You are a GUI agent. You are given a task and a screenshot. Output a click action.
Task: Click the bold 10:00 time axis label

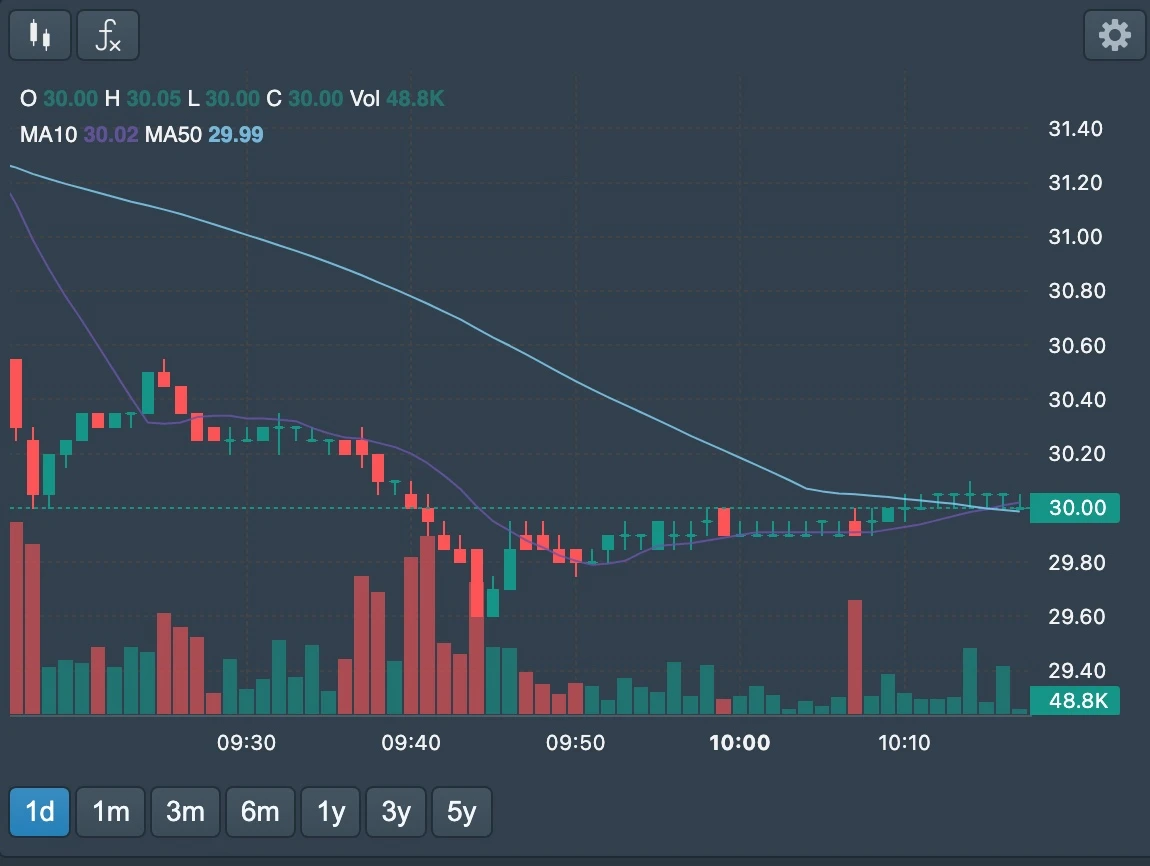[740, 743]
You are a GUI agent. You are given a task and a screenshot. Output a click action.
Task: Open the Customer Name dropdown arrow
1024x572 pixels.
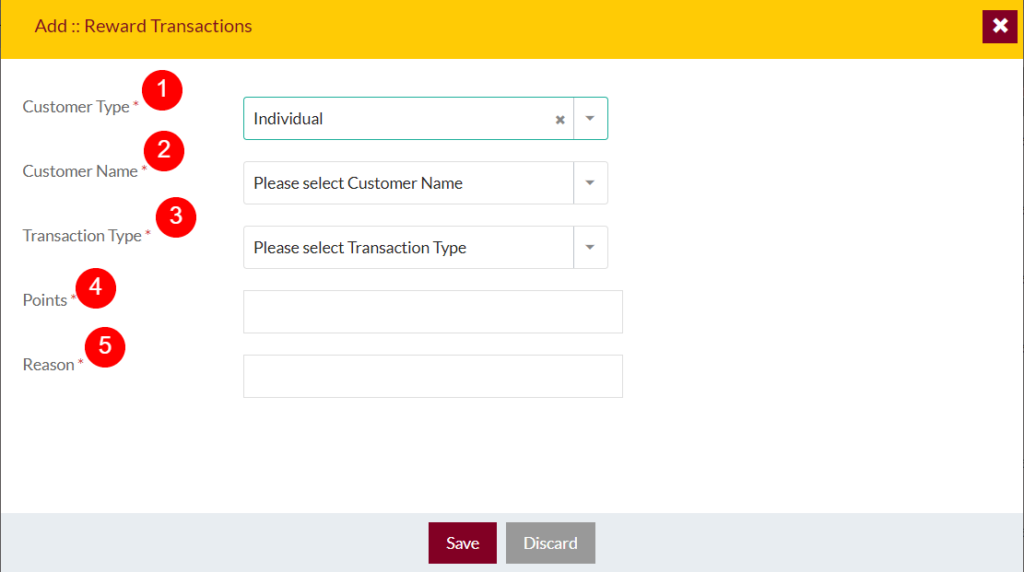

Problem description
Without the pictures, reproduce every line of the records above exactly.

Answer to this problem
You are a GUI agent. You are given a task and a screenshot. Output a click action.
Task: Click the bold 10:00 time axis label

[740, 743]
You are a GUI agent. You are given a task and a screenshot. Output a click action.
Task: Open the Customer Name dropdown arrow
1024x572 pixels.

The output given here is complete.